Looking ahead, we aim to expand this research from individual cognition to broader social and ethical dimensions, exploring the wider consequences of human alignment with AI:

  • Cross-cultural and longitudinal effects: Examine differences across cultural contexts and the cumulative influence of long-term human–AI interaction on self-concept and confidence.
  • Multimodal and group interaction: Investigate whether alignment effects intensify in multimodal interaction (voice, vision, mixed modalities) or when multiple users interact with AI simultaneously.
  • Design interventions and regulatory mechanisms: Propose approaches such as transparent personality settings, dynamic confidence expression, and intelligent feedback mechanisms to balance user experience and autonomy.
  • Societal and security risks: Address the potential misuse of human–AI alignment in cognitive warfare or covert cognitive interventions, where shaping users’ self-concept or confidence could manipulate opinions and behaviors.
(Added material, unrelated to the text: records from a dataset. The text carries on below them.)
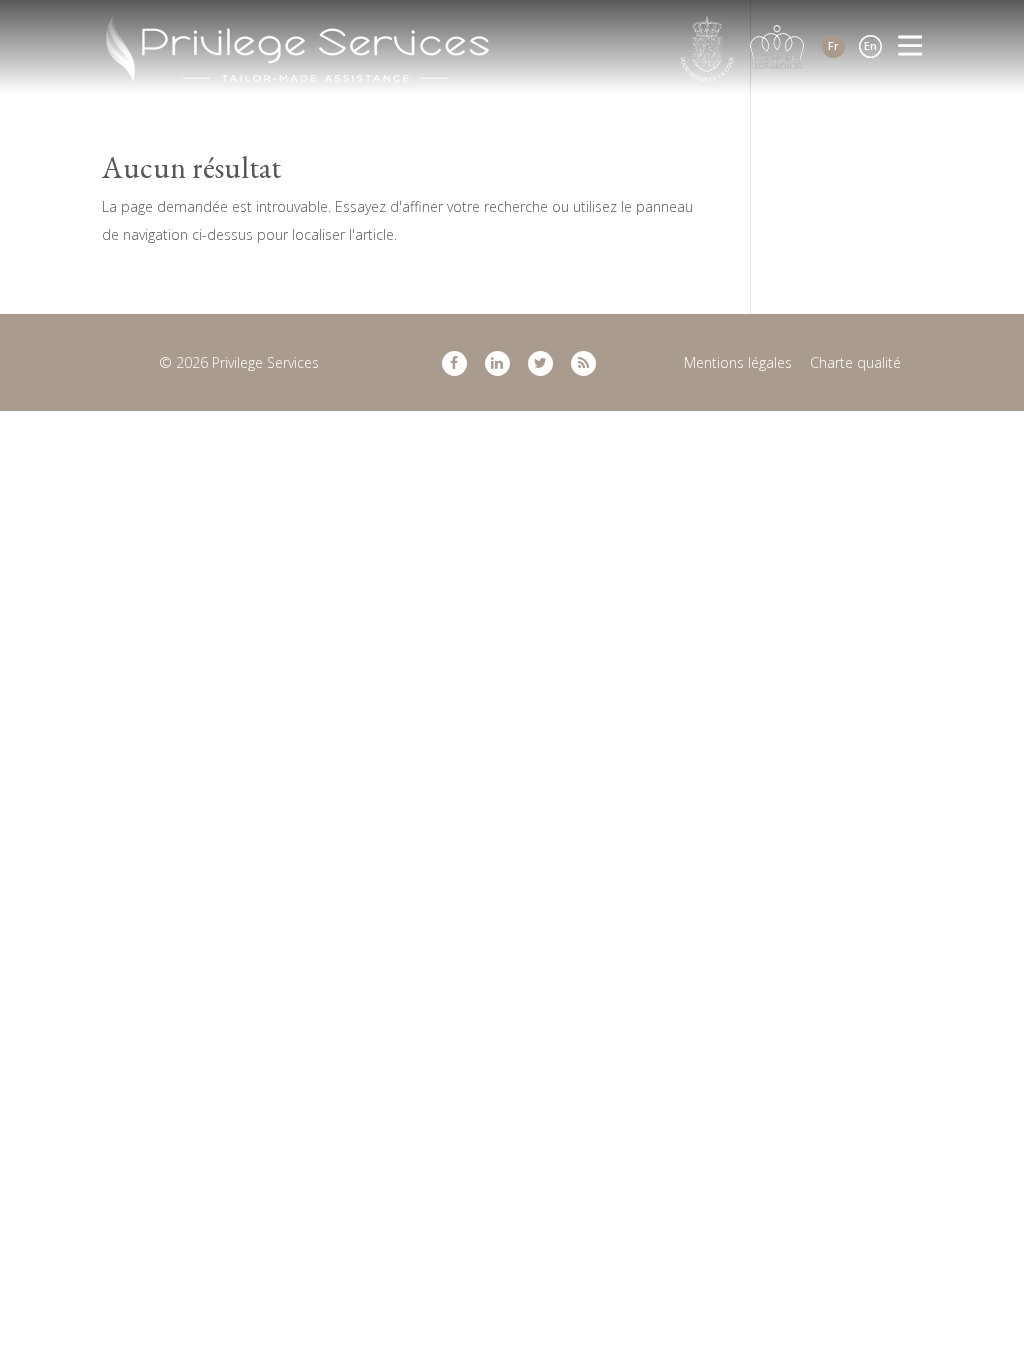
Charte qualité (855, 362)
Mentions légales (738, 362)
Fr (833, 45)
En (870, 45)
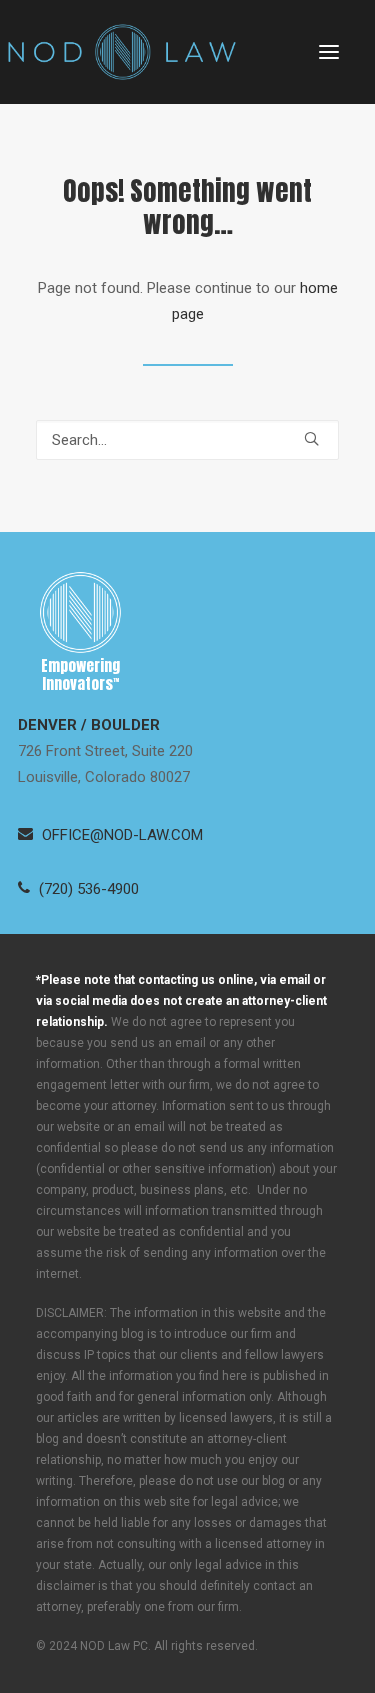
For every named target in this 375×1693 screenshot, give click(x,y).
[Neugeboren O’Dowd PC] (122, 52)
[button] (329, 52)
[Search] (187, 440)
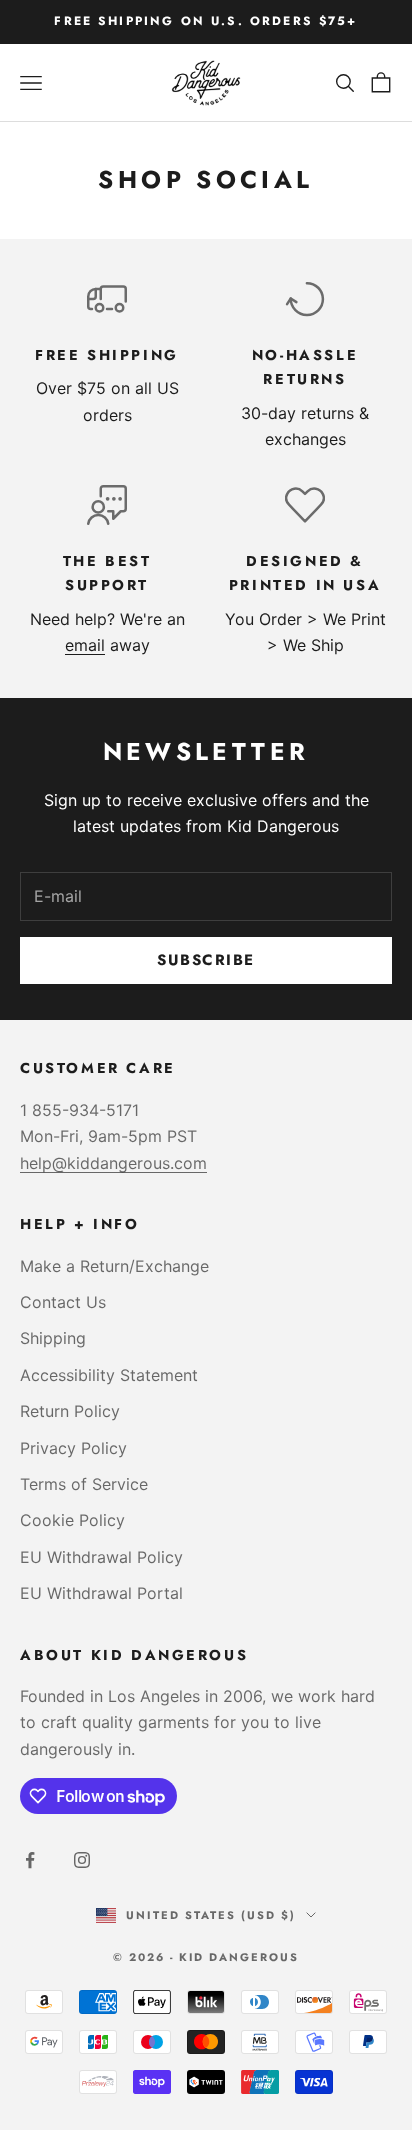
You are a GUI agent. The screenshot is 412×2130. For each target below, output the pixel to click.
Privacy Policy (73, 1448)
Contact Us (63, 1302)
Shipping (53, 1338)
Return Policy (70, 1411)
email (85, 645)
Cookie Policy (72, 1520)
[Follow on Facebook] (30, 1860)
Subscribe (206, 960)
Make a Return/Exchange (114, 1266)
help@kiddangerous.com (113, 1163)
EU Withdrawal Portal (101, 1593)
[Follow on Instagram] (82, 1860)
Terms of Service (84, 1484)
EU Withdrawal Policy (101, 1557)
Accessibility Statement (109, 1375)
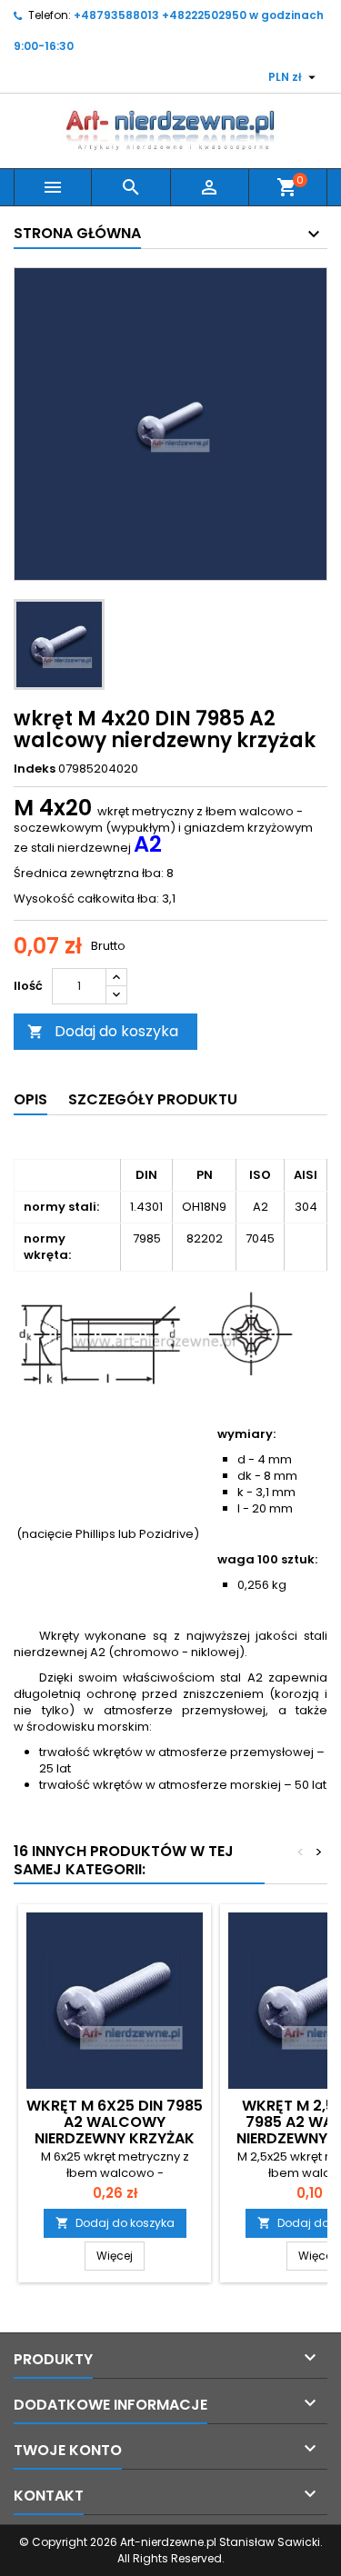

This highlights the urgent need to prevent misuse and safeguard cognitive autonomy and diversity in the age of AI.

From a broader perspective, the future of human–AI interaction is not just about making AI more human-like, but about ensuring that AI coexists with human in ways that protect psychological safety and social diversity. By studying and regulating mechanisms of human alignment with AI, we can shape healthier and more responsible human–AI relationships, laying the groundwork for a sustainable and ethical future of human–AI coexistence.